[Stored data entries]
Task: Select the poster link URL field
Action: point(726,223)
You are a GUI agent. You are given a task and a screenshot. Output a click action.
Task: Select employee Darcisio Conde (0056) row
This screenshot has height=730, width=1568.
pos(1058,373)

*Problem details:* Please lay out the rows above as a numbered list, leaving out any blank lines.

*Complete answer:*
1. Task: Select the poster link URL field
2. Action: point(726,223)
3. You are a GUI agent. You are given a task and a screenshot. Output a click action.
4. Task: Select employee Darcisio Conde (0056) row
5. This screenshot has height=730, width=1568.
6. pos(1058,373)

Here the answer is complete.